__Task statement__
Copy every one of the entries below without changing a single character.

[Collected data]

<<<<

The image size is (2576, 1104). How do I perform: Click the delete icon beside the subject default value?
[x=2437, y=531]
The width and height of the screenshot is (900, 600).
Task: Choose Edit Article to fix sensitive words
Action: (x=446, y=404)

>>>>

__Response for this exercise__
The image size is (2576, 1104). How do I perform: Click the delete icon beside the subject default value?
[x=2437, y=531]
The width and height of the screenshot is (900, 600).
Task: Choose Edit Article to fix sensitive words
Action: (x=446, y=404)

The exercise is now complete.